The question I’m being asked daily is “How are you doing?” followed by “No but, how are you really doing????”  (and I so appreciate the love and care and concern behind the question).  Depending on the person and situation my answer varies but the most honest thing I can say is that I’m terrible and wonderful.  I marveled at this strange coexistence after Mikey died and struggled to reconcile myself with the truth of it.  And here I am again in this achingly familiar place…

Anna Pullano 1/27/95-3/2/13

Anna Pullano 1/27/95-3/2/13

The fog and shock of early days is gradually lifting and is being replaced by a reality that is vivid and real and unescapable.  We are going about our daily lives because that’s what you do but the world is tipped a little on its axis.  It just doesn’t feel quite right.  And then moments come that knock the wind right out of my barely flapping sails and it’s all I can do to move on to the next moment.  It seems like everything around me should shift into slow motion somehow.  I’m almost surprised to realize every time that precisely nothing stops or slows down.  In fact no one around me or in the entire world could have any idea of the inner horror of those moments.  I miss my first-born daughter in a way no one else could possibly miss her.  My relationship with her was unlike anyone else’s.  The void in my life and in my family feels vacuous at times and it’s a very lonely and isolated place to be.  The disbelief that the accident actually happened and resulted in Anna’s instant death washes over me again and again.  How can it possibly be true?  What are the chances?  We had no warning. No goodbye. No second chance.  She’s simply no longer here.

In those moments I am terrible.

No matter what truths I know and hold dear the terrible moments rise up and they are beyond my control.

There are a few things I can control however and in those moments I call on the power I have been given to choose a course of action.  I very literally call on the holy name of Jesus and beg Him to come into my present moment.  I get on my knees.  I get on my face.  Not my will but yours be done.

I Surrender.

I offer myself and my pain and every ounce of terrible to the Lord and ask His grace and mercy in return. His gifts can’t be received without surrender though.  Only when I am empty can He fill me.  When I have nothing He reminds me that He has everything I need in every single moment.

And when I come to that, again and again,  I am wonderful!  I am amazed and inspired by the power of Christ within me.

The past memories and the future what-if’s fade into meaningless-ness and the glory of the real future we have is made present.

“Brothers and sisters, I do not consider myself yet to have taken hold of it.  But one thing I do: forgetting what is behind and straining toward what is ahead, I press on toward the goal to win the prize for which God has called me heavenward in Christ Jesus.” (Phil 3:13-14)

When I surrender, God restores my strength of will to stand in the present moment and accept it for exactly what it is.  If I’m truly honest the present moment is not terrible. I can count my blessings and my gifts.  I know He is present and at work within me and in my life.  I can trust Him and who better to trust than the one with the Power?  I know the promises He has given me and is fulfilling despite the present sufferings.

 He reminds me of the reason for my Joy and I am wonderful.
--------
* [What to work on]:
a. According to the grief reflection, what is the writer's most honest answer when asked "How are you doing?"
b. Please extract the passage of the grief reflection from "And when I come" to "is made present.".
--------
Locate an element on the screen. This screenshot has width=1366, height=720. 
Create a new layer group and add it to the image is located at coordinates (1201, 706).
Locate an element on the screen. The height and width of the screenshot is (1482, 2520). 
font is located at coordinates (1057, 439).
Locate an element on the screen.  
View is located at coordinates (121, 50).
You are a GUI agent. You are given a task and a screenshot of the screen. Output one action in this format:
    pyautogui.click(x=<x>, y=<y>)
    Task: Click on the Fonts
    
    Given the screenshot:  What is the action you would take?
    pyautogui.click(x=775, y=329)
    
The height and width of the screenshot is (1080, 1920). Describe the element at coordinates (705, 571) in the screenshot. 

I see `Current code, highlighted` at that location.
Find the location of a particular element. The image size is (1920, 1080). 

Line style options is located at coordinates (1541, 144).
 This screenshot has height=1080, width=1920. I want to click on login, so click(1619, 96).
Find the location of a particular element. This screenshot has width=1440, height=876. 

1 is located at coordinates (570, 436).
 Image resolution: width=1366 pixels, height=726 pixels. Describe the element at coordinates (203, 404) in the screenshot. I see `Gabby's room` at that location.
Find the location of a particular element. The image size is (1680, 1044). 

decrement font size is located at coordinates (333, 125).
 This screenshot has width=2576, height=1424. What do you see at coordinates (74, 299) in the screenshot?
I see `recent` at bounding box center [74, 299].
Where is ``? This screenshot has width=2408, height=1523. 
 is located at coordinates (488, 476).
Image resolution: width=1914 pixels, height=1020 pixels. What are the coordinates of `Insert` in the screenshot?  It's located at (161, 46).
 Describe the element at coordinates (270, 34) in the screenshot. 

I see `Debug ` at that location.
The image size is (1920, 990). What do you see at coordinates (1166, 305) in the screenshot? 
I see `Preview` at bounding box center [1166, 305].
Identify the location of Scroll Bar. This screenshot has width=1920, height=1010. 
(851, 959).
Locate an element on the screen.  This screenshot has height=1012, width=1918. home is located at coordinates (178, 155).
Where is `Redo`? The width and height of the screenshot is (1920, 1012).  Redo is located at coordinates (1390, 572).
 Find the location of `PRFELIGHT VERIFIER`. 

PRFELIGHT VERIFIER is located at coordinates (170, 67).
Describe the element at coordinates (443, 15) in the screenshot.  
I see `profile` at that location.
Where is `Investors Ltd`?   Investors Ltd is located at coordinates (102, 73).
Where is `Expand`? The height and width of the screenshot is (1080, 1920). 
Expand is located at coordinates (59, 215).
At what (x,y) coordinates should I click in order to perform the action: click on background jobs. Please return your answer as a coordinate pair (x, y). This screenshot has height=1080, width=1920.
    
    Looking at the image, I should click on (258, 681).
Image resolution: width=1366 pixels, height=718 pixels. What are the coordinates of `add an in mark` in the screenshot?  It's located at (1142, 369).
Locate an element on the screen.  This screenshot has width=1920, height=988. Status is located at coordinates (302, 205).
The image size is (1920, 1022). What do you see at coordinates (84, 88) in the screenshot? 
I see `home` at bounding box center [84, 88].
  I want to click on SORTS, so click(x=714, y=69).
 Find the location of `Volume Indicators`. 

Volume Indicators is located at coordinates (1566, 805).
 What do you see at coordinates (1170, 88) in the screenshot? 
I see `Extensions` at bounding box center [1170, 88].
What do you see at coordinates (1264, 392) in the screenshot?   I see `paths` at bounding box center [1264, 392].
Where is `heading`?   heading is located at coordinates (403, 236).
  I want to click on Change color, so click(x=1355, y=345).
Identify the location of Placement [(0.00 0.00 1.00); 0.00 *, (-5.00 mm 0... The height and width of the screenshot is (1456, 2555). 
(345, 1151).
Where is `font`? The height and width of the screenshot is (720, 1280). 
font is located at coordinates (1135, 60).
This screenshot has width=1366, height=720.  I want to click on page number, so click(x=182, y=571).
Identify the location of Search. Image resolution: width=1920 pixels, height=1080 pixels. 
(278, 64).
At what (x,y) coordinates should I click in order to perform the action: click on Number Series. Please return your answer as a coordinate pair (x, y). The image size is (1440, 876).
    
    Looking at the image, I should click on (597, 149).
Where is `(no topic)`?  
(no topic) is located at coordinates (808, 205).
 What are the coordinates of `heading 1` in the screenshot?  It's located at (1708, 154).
--------
* [Answers for each item]:
a. Terrible and wonderful.

b.
And when I come to that, again and again,  I am wonderful!  I am amazed and inspired by the power of Christ within me.

The past memories and the future what-if’s fade into meaningless-ness and the glory of the real future we have is made present.